Sevda ablada duyduğuna inanmamıştı. Koşar adımlarla devam ediyorduk. Bir türlü bitmek bilmemişti yol. Sanki biz gittikçe yolda gidiyordu. Nihayet sonunda eve varmıştık. Apartmana girer girmez, bağırmaya başladım.
- Engin! Engin!
Kapısını yumruklarken, adını bağırmaktan geri kalmıyordum. Gerçekten de korkmuştuk kendine birşey yapmasından. Ancak içerden ses gelmiyordu. Biz kapıya vurmaya devam ederken, karşı komşusu kapıya çıkmıştı.
- O kardeşine gitti galiba. Sinirli sinirli bağırıyordu "Nihat, Nihat!" diye.
- Eyvah! Koş Nurgül koş!
Acaba Nihat'a mı birşey yapacaktı. Neden Nihat'ın adını bağırır ki yoksa. Şimdi içimi iyice korku sarmıştı.
- Abla koş! Taksi yok mu ya buralarda?
Hem koşuyor hem de taksi arıyorduk. Nihat'ın evine çok uzaktık. Birşey yapacaksa da yetişmemiz imkansızdı. Mutlaka bir taksi çevirmeliydik. Yolda koşarak ilerlerken bir taksi farkettik.

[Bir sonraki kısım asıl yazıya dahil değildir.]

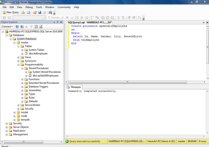Expand the tempdb database node
The height and width of the screenshot is (147, 209).
click(x=14, y=120)
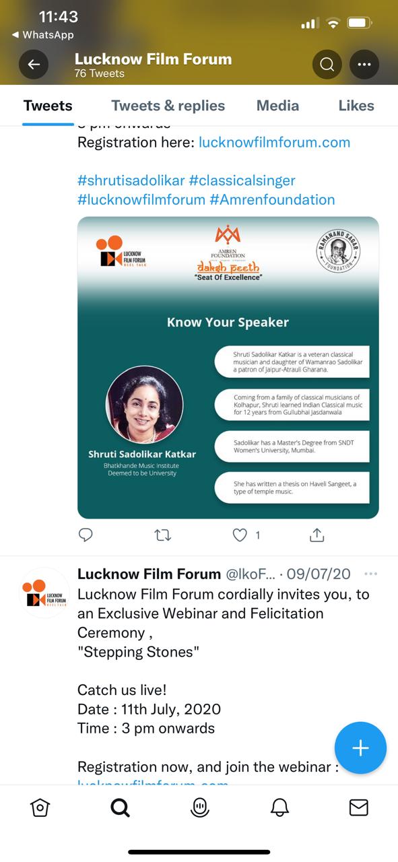
Task: Retweet the Know Your Speaker post
Action: tap(163, 535)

Hemen durdurup, taksiye atladık. Nihat'ın evine doğru yola çıkmıştık, ancak yetişebilecek miydik?
Yol bir türlü bitmiyordu sanki. Ancak nihayet Nihat'ın evinin olduğu sokağa girmiştik. Hemen arabadan indik. Eve doğru koşmaya başladık. Apartmandan kavga sesleri geliyor gibiydi.
- Abla, koş acele edelim!
Biz apartmana koşarken, apartmanın kapısı açılmış ve elinde Silahla geri geri Engin çıkmıştı.
Sevda abla ile ikimiz, donakalmıştık. Engin biraz daha geriye, sokağın ortasına çıkmıştı. Nihat'ta bu esnada kapıda görünmüştü.
- Bırak lan elindeki silahı,bırak!
Belli ki bir tartışma, biz gelmeden önce başlamıştı.
- Seviyordum, sevdiğim için peşinden ayrılmadım.
- Anlatma bana Engin!
Ben de istemsiz olarak haykırmaya başladım:
- Engin! Engin sakın yapma birşey!
- Engin bizi dinle kardeşim, yapma nolur!
Sevda abla ile ikimiz Nihat'ı yaralamasından veya öldürmesinden korkarak, ne diyeceğimizi bilmiyorduk. İkimiz bir yandan vazgeçirmeye çalışıyorduk.
- Engin, nolur bırak silahını. Bırak! Engin bugüne kadar yaptıkların yetmedi mi?
- Affet beni Nurgül! Ben hatalıydım. Ancak seni gerçekten sevdim ben.
- Tamam Engin, silahı bırak lütfen. Bırak rahatça konuşalım.
- Nihat birşey söylesene!
Sevda ablanın bu sözü karşısında Nihat birşey demek yerine, Engin'in üstüne doğru yürümeye başladı.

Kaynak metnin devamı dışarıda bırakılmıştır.